このみ言葉は、イエスがこれから誰もついてくることの出来ない旅(十字架への道)へと、たった一人で進んでいかれるその出発に際し、弟子たちに残された最後の訓戒(くんかい)の言葉でした。イエスはこれまでも「愛」について多くのことを話され、心の純真な人たちに福音の本質を残されています。ヨハネの福音には10か所、マタイの福音には7か所、マルコの福音には2か所、ルカの福音にも3か所あって、内容も「人々への愛」「罪人の愛」「愛の選択」「愛の浪費」「父の愛」「子の愛」「愛の戸惑い」「愛と裁き」「信じる者の愛」「怒りと愛」「惜しみなくそそぐ愛」など様々でした。今回の「み言葉」は、ご自分がどのように弟子たちを愛してこられたかを弟子たちに思い出させ、イエスなき後に弟子たちが歩む道についての一つの戒(いまし)めとして与えられたものでした。
では、イエスはこれまで、どのように弟子たちを愛してこられたのでしょうか。「使徒行録」や様々な『書簡』
から、次のようなことが見えてきています。
1.イエスは【私心】なく弟子を愛されていたこと。
いかに優れているように見える「愛」であっても、私たちの「愛」には必ず「自我の要素」が含まれています。無意識に、愛から得られるものを考えてしまいます。愛の行為が求めるものは、最終的には「私の幸せ」であっても、愛が拒まれた時に感じる『空虚さ』です。しかし、イエスは、いつもご自分のことは顧みられず、ただただ、ご自分を与えることに徹されています。イエスの願いは、弟子たちに何かをすること、ご自分だけにしかできないことをすることでした。
2.イエスはいつも【犠牲】をはらって弟子を愛されていたこと。
また、イエスの愛が与えるものや愛が及ぶところには【制限】がなかったこと。イエスは弟子たちのどんな要求であっても満たされました。十字架に向かうことすら辞退されなかったのです。イエスは、弟子たちに『愛』は常に痛みをもたらすものであり、十字架をもたらすものであることを示しておられたのです。
3.イエスは絶えず【理解】をもって弟子を愛されていたこと。
イエスは、徹頭徹尾弟子たちを知りぬいておられ、洗いざらい、彼らの欠点を知りぬきながら愛されていました。イエスの愛は、弟子たちの一部ではなく、その全体を愛されるほど深く、広かったのです。

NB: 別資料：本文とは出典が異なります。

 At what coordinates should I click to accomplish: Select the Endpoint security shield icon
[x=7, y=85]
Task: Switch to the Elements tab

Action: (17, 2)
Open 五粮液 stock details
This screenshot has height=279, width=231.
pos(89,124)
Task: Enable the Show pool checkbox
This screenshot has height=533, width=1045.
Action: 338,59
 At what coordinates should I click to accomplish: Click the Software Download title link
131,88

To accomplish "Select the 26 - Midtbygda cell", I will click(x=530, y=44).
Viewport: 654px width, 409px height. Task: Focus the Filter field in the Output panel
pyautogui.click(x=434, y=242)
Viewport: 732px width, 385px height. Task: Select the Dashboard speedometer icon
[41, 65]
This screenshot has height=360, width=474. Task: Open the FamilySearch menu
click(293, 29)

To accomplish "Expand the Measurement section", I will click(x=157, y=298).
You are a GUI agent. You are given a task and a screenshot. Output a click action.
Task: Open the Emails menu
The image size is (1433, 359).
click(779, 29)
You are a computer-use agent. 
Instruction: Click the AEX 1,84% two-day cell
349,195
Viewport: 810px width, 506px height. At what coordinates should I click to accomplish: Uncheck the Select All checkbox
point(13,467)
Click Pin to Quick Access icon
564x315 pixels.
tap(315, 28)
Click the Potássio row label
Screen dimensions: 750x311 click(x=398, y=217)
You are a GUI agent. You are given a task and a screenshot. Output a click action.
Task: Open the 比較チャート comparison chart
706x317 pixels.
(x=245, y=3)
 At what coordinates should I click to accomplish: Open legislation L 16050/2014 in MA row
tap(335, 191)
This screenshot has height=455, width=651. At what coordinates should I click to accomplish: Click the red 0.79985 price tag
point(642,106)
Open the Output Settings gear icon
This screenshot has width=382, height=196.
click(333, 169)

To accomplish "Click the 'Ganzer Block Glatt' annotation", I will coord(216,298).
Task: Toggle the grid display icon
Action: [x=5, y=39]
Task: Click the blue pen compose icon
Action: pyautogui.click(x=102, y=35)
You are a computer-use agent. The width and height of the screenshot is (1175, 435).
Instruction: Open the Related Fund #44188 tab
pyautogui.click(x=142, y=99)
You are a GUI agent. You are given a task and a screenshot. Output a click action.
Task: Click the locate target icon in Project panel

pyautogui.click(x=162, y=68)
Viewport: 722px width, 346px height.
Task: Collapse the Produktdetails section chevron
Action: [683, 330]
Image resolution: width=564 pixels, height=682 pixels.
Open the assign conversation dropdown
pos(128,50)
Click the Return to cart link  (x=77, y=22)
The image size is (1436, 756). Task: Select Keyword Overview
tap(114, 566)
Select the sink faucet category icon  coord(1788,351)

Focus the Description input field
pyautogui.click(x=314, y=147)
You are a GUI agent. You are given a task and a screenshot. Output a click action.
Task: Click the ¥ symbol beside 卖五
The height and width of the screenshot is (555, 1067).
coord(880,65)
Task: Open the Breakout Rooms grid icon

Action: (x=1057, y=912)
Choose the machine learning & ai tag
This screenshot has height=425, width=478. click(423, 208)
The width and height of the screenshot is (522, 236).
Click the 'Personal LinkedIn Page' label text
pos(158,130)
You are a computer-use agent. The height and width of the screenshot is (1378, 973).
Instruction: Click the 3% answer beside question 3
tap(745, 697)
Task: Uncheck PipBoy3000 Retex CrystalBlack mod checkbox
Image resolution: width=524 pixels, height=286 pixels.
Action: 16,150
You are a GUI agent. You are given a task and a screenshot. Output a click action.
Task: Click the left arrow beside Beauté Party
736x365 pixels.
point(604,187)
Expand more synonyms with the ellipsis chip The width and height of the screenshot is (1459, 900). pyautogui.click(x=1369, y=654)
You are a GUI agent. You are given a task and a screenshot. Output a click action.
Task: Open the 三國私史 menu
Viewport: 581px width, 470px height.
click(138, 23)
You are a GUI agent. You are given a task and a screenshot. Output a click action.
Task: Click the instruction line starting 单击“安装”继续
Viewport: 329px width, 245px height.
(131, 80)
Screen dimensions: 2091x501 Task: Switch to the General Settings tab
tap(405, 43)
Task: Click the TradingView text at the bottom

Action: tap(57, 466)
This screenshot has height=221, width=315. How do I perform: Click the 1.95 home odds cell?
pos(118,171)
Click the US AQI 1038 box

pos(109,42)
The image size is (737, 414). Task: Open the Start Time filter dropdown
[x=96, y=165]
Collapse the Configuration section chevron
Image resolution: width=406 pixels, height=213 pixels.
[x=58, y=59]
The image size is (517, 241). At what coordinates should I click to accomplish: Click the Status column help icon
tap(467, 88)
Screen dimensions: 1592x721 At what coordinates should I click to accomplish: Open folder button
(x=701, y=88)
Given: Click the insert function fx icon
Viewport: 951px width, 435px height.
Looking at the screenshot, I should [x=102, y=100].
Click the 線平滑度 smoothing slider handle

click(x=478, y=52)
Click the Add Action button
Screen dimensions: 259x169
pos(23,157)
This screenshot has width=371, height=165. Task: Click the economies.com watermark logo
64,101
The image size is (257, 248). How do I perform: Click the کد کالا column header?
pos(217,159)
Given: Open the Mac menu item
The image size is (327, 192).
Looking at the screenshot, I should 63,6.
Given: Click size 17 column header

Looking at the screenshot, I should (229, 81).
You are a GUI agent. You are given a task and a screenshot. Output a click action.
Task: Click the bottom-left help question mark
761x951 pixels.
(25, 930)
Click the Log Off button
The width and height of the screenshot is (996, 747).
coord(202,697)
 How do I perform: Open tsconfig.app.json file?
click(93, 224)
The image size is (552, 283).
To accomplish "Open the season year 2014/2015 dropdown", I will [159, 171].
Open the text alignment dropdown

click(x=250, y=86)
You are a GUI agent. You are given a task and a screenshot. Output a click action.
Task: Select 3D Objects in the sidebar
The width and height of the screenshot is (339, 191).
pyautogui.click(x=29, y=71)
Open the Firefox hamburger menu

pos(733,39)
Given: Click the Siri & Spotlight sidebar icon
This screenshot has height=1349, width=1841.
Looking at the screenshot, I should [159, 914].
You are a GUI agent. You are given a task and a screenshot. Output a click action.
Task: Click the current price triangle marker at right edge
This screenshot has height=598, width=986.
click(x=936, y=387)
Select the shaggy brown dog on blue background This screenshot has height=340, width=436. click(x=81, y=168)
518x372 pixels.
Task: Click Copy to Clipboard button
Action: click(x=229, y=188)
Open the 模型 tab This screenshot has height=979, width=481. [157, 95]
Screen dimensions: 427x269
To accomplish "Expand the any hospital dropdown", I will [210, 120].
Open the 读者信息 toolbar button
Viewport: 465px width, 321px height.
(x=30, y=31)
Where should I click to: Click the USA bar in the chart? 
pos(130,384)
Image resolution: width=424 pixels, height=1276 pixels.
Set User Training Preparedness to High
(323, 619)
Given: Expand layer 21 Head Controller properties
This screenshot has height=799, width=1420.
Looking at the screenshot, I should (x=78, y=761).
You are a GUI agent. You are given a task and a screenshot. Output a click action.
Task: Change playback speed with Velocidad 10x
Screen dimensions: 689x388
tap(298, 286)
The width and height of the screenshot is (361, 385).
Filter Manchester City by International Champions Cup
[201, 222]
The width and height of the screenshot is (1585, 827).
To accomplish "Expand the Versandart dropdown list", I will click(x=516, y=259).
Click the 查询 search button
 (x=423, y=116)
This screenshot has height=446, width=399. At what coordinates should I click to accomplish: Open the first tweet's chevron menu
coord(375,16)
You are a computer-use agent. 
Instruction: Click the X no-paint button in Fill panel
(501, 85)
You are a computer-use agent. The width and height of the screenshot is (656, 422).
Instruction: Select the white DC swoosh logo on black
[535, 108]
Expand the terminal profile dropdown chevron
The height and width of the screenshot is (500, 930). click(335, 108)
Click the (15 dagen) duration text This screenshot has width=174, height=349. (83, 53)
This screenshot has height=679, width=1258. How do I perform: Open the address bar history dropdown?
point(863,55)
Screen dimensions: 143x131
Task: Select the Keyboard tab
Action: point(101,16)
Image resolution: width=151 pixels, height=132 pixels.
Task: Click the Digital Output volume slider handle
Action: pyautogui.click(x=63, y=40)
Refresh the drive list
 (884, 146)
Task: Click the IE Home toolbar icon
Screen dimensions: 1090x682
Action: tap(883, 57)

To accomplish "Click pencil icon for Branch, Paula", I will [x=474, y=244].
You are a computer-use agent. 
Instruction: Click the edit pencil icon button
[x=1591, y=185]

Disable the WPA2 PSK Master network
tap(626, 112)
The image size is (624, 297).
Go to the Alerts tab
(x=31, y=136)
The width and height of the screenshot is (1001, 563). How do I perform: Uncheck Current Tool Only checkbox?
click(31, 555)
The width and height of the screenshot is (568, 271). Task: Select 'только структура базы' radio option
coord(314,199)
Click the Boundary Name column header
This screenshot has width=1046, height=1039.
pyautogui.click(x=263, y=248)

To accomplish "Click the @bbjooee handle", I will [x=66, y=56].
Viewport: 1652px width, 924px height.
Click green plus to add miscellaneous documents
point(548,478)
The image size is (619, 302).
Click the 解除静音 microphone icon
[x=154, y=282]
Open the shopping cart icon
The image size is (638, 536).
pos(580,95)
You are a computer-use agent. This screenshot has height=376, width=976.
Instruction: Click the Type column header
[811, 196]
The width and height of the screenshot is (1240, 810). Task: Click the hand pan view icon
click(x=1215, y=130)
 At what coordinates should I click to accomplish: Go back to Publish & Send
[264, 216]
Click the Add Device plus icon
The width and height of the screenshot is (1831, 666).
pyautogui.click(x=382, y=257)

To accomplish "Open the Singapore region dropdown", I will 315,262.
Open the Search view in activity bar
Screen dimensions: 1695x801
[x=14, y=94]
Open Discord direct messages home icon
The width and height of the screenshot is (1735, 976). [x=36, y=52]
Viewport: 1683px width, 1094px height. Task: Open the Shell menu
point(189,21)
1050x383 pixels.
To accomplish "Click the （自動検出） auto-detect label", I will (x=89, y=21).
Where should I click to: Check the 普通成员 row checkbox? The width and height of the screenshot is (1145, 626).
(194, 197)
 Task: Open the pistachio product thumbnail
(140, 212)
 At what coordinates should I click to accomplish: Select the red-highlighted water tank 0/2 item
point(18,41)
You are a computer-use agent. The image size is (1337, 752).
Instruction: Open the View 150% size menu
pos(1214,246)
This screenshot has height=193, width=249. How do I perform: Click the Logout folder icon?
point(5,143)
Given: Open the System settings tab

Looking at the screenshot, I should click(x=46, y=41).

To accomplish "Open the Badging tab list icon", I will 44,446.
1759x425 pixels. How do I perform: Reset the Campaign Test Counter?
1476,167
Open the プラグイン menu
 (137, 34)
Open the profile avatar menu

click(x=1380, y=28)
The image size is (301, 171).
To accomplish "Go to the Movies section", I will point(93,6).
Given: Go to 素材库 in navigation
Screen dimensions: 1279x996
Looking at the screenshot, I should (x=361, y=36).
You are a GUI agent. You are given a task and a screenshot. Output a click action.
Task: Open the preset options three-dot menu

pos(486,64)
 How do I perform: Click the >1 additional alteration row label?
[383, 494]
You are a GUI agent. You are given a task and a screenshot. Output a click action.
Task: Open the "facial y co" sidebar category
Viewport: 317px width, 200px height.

4.イエスは【赦し】でもって弟子を愛されていたこと。
イエスの危急の時、弟子たちのリーダーがイエスを拒もうとし、他の弟子たちもイエスを残して逃げ去っても、イエスは何も咎められませんでした。どんな失敗も赦されました。『赦すことのない愛は、縮んでしまう』『いつまでも存続する愛は、赦しの上に建てられなければならない』と、イエスはいつも言われています。そして、『私は、このようにあなたたちを愛しました。この愛を互いに行いなさい』と。